It turns out I can improve somewhat on the values shown in my response using Predict
. For this I use a variant of a method presented at SYNASC 2016, " Linking Fourier and PCA Methods for Image Look-up".
http://synasc.ro/2016/list-of-papers/
The paper should appear in a few months. For now I think I should defer to that in terms of detailed explanations. But here is the rough idea.
(1) For each data item, take a discrete cosing transform. Keep only some low dimensional components.
(2) Flatten the retained DCT matrix so each data item is now a vector.
(3) Use the singular values decomposition on the matrix of flattened dcts that comes from the training set of data items. Keep only the largest singular values and corresponding singular vector matrices.
(4) Use the result to create a lookup function. Apply it to test data elements to find some number of "closest" training vectors to each test element. Use the values of those nearby training elements to guess the test values.
The actual code is fairly simple and quite fast.
nearestImages[dctvecs_, vals_, keep_] :=
Module[
{uu, ww, vv, udotw, norms},
{uu, ww, vv} = SingularValueDecomposition[dctvecs, keep];
udotw = uu.ww;
norms = Map[Sqrt[#.#] &, udotw];
udotw = udotw/norms;
Clear[uu, ww];
{Nearest[udotw -> vals(*,Method\[Rule]"KDTree"*)], vv}]
processInput[dctvecs_, vv_] :=
Module[
{tdotv, norms},
tdotv = dctvecs.vv;
norms = Map[Sqrt[#.#] &, tdotv];
tdotv = tdotv/norms;
tdotv]
guesses[nf_, tvecs_, n_] := Module[
{nbrs, rng = Range[N@n, 1., -1]^2},
nbrs = Map[nf[#, n] &, tvecs];
Map[rng.# &, nbrs]/Total[rng]
]
Since this is fast, at least with the parameter settings I found to work well (based on smaller test runs), I use 10000 images for training.
n = 10000;
traindata = dat[[1 ;; n, 1]];
trainvalues = dat[[1 ;; n, 2]];
m = 1000;
testdata = dat[[n + 1 ;; n + m, 1]];
testvalues = dat[[n + 1 ;; n + m, 2]];
keep = 4;
dn = 4;
dct = 2;
AbsoluteTiming[
traindctvecs =
Table[Flatten[
Map[FourierDCT[#, dct] &, traindata[[j]]][[All, 1 ;; dn, 1 ;; dn]]],
{j, Length[traindata]}];
{nfunc, vv} =
nearestImages[traindctvecs, trainvalues, keep];]
AbsoluteTiming[
testdctvecs =
Table[Flatten[
Map[FourierDCT[#, dct] &, testdata[[j]]][[All, 1 ;; dn, 1 ;; dn]]],
{j, Length[testdata]}];
testvecs = processInput[testdctvecs, vv];]
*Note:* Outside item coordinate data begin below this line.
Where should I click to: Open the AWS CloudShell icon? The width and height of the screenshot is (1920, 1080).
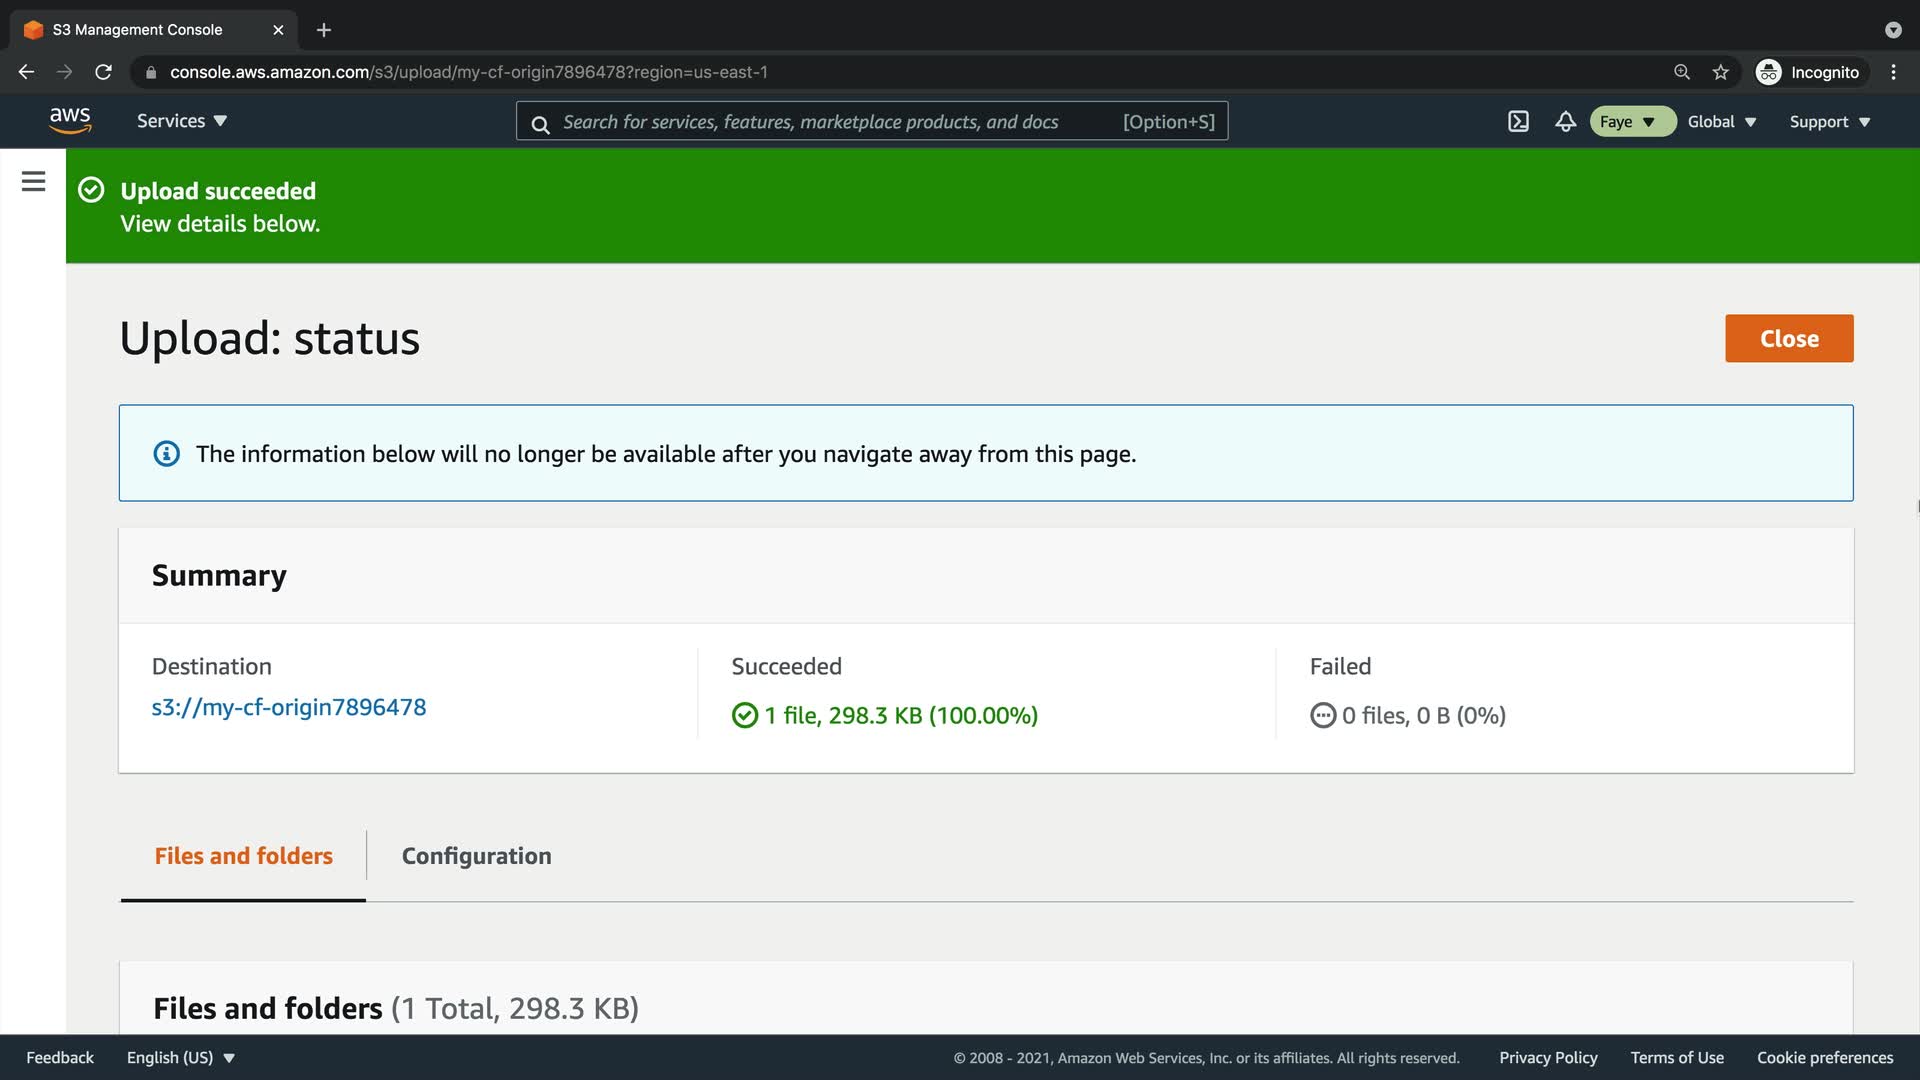coord(1518,121)
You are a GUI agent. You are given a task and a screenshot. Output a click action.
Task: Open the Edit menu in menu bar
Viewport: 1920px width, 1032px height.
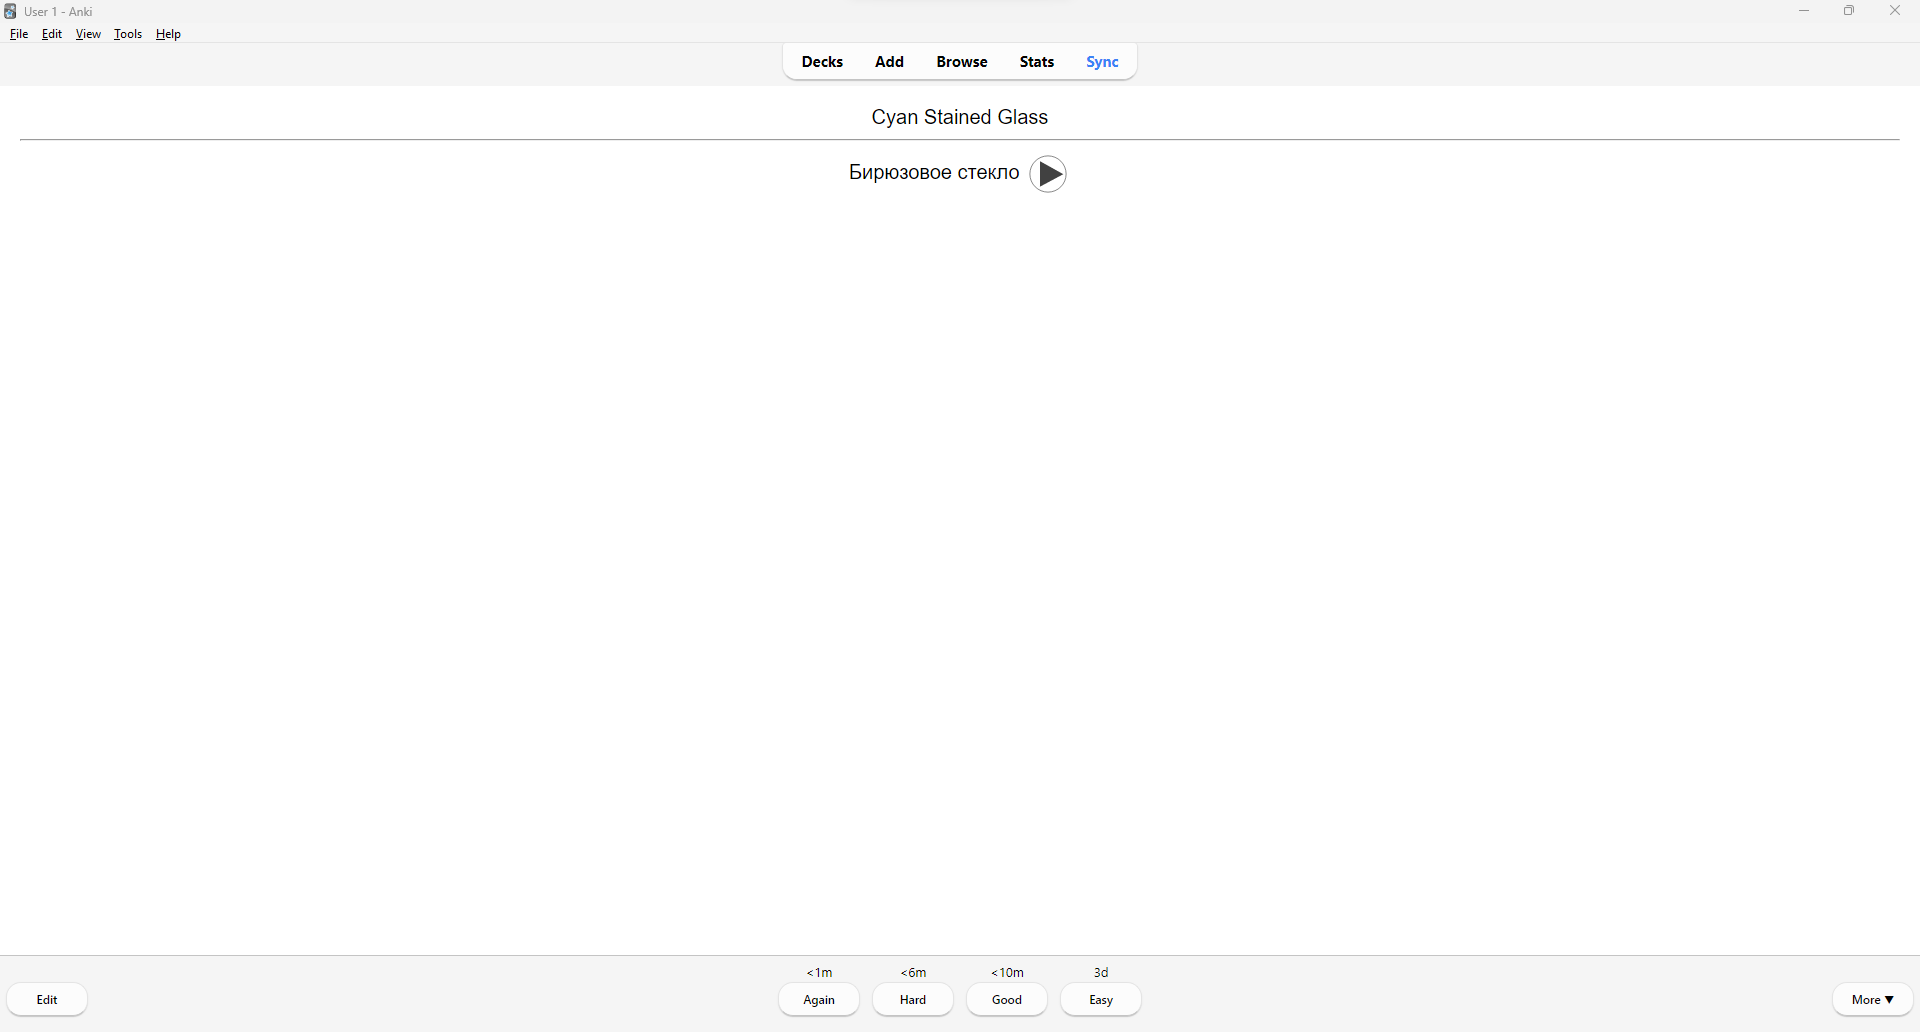click(x=52, y=34)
newvalsNI = guesses[nfunc, testvecs, 140];
relerrorsNI =
Abs[(newvalsNI - testvalues)/Sqrt[(newvalsNI^2 + testvalues)/2]];
{Length[Select[relerrorsNI, # > .2 &]],
Length[Select[relerrorsNI, # > .4 &]],
Length[Select[relerrorsNI, # < .1 &]]}/N[m]
(* Out[403]= {29.446372, Null}
Out[404]= {1.980268, Null}
Out[407]= {0.11, 0.031, 0.681} *)
So now we have 11% that are off by more than 20% of the correct values, 68% are within a tenth of the correct values, and only 3% have errors in excess of 40% of corresponding reference values. And it was several times faster than any of the Predict
methods, when they trained on 2000 data values. Not bad for the end of the working day.
Since the speed is reasonable, one could of course do a number of randomized tests using RandomSample to separate the input into training vs test data. That could help to give some idea of the variance of this method, that is to say, how far it might stray from the values shown above.